Bob Arum believes Muhammad Ali was as important a public figure as anyone in the 20th century. The Hall of Fame boxing promoter says that ranking Ali in the top 10 among influential people - in all walks of life, not just sports - is "too conservative."
"In the history books, when you look at the top three, Ali will be one," Arum says. "He not only had a tremendous impact in the United States with his stand on civil rights, but all over the world he was the most recognizable figure.
"Franklin Roosevelt, Winston Churchill, Martin Luther King - Ali may have had the most impact of anybody."
The Rev. Jesse Jackson says Nation of Islam leader Louis Farrakhan attended the Muslim prayer service for Ali.

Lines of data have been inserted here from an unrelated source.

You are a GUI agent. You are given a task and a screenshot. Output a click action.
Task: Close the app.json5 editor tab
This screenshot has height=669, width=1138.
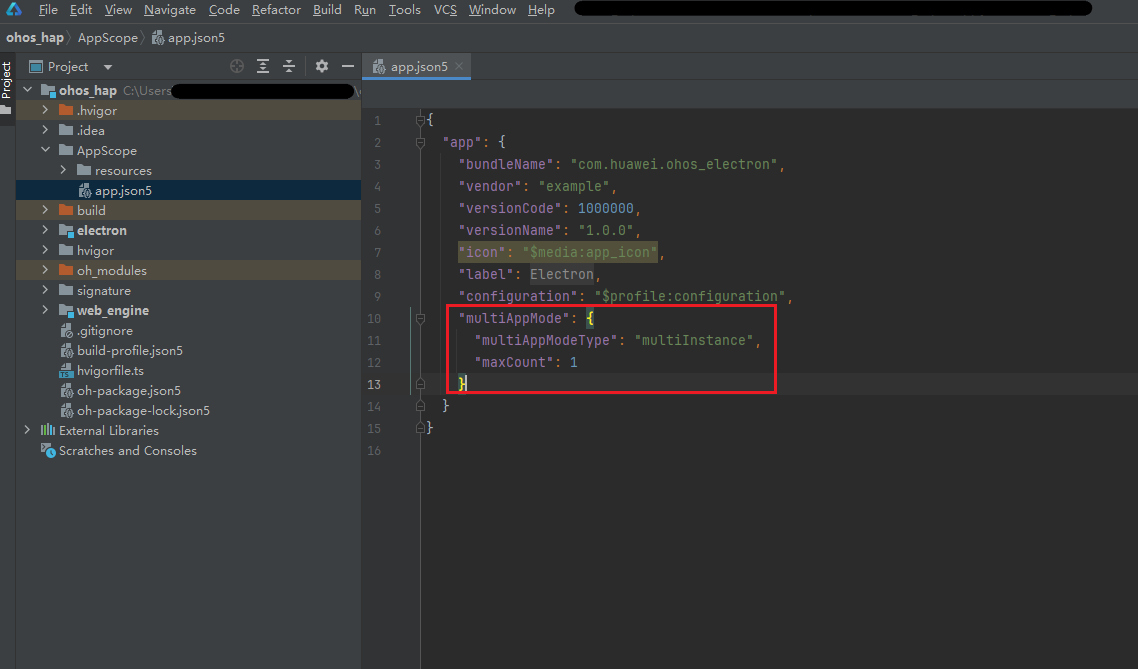pyautogui.click(x=459, y=67)
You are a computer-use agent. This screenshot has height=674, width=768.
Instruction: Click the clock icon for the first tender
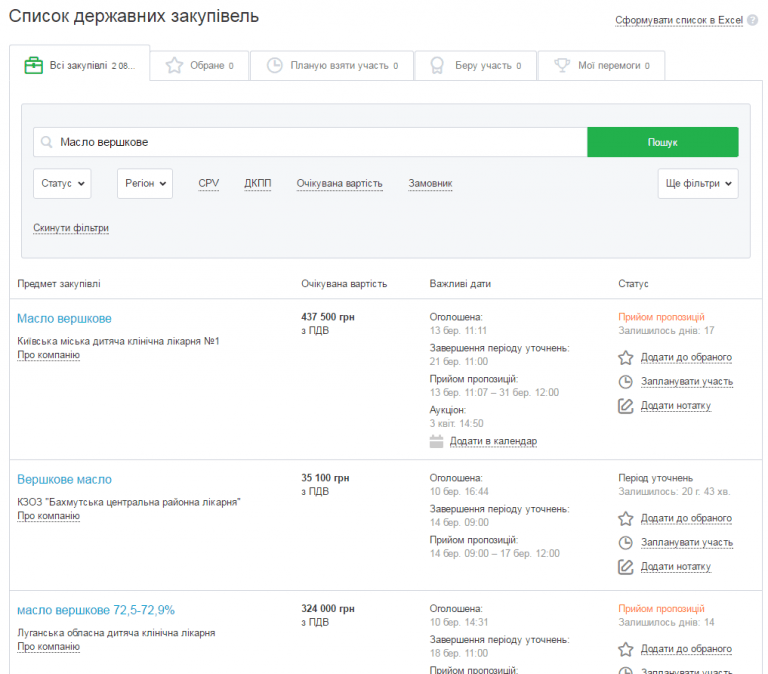coord(626,381)
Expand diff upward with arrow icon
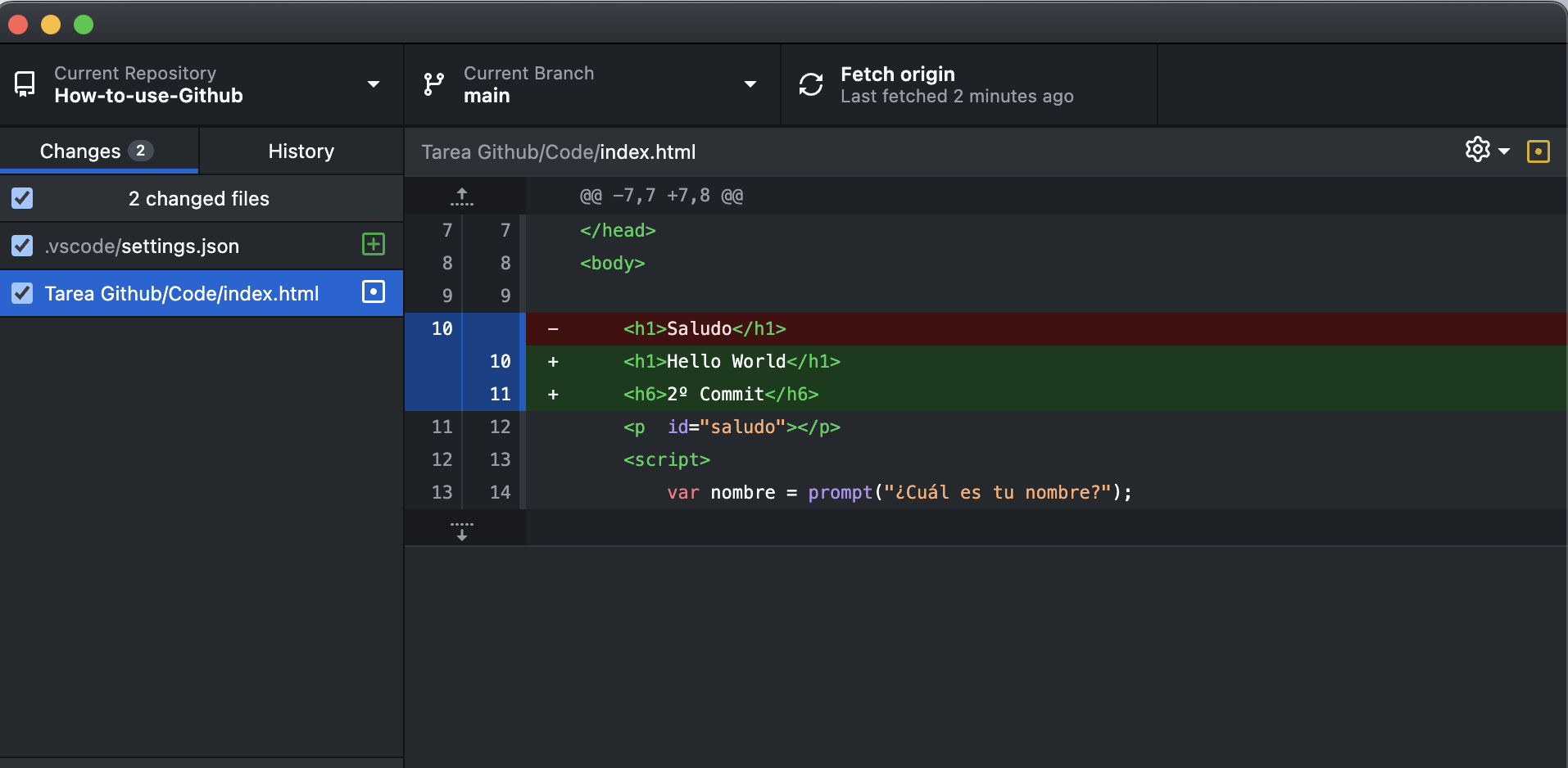This screenshot has height=768, width=1568. [x=462, y=197]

Thursday's service was attended by Ali's family and thousands of Muslims and fans of the boxing champion, who died last Friday at the age of 74.

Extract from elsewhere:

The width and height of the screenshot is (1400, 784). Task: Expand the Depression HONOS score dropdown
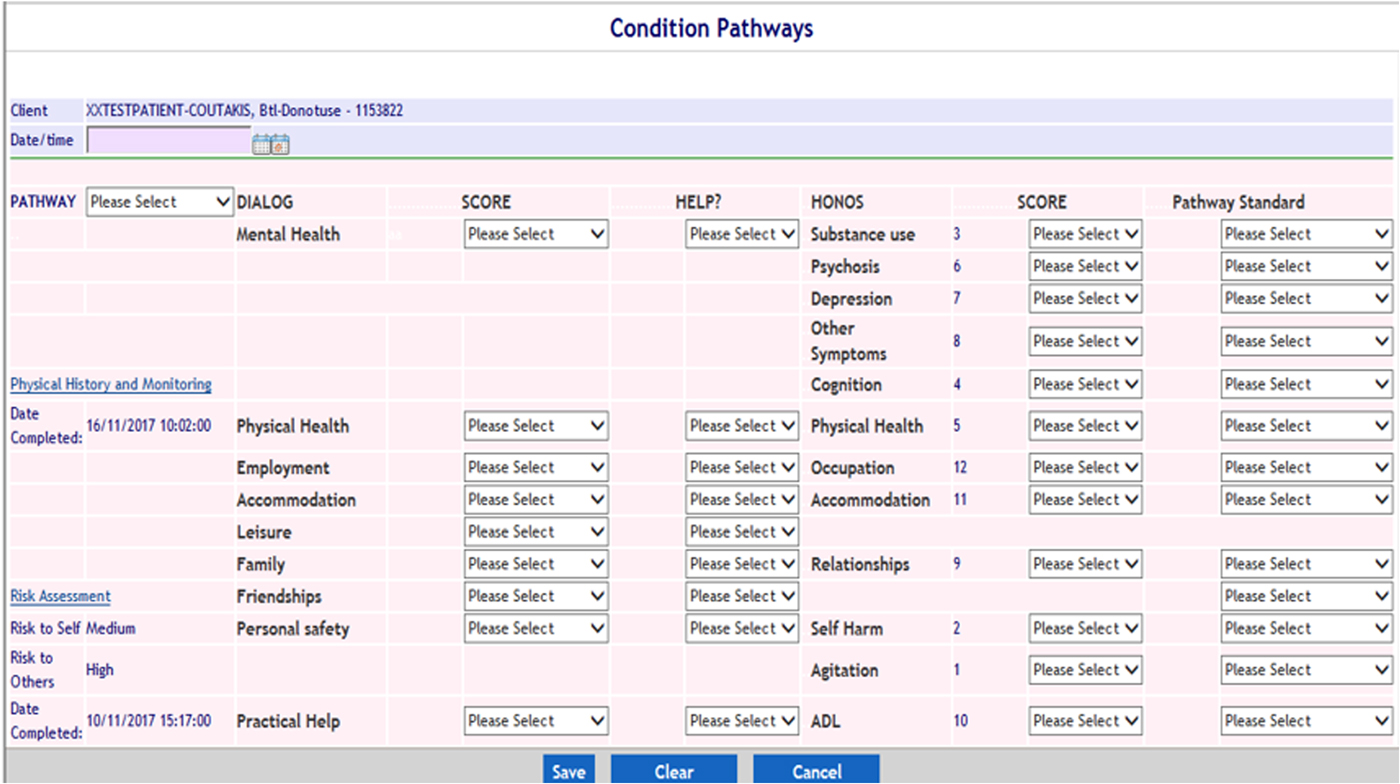(1085, 299)
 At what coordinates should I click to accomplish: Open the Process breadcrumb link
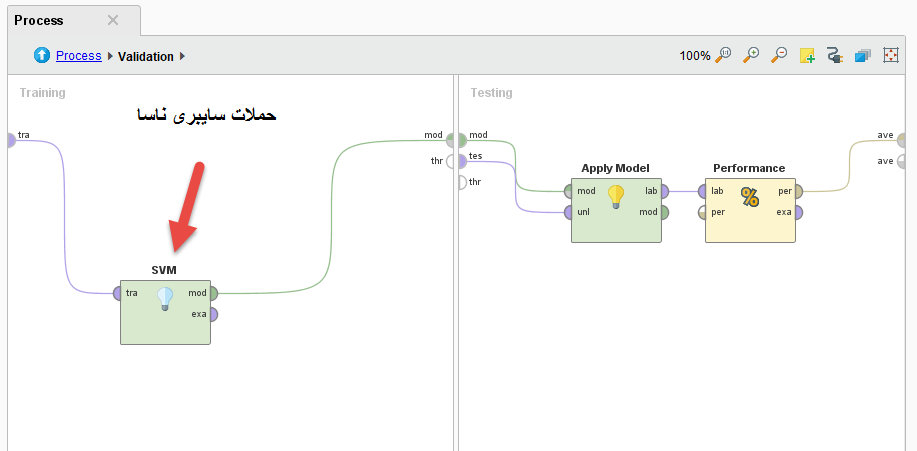click(78, 56)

Ali joined the Nation of Islam and changed his name from Cassius Clay as a young man. He later parted ways with the group, embracing mainstream Islam.
Jackson confirmed that Farrakhan attended the service and said he had a chance to chat with Farrakhan.
"The Nation of Islam played a big role in the early religious disciplines in Muhammad Ali - his sense of sacrifice, his values," Jackson said. "Yet he did not limit himself to one religion. ... He always had a chance of humanity that was not limited to one religion."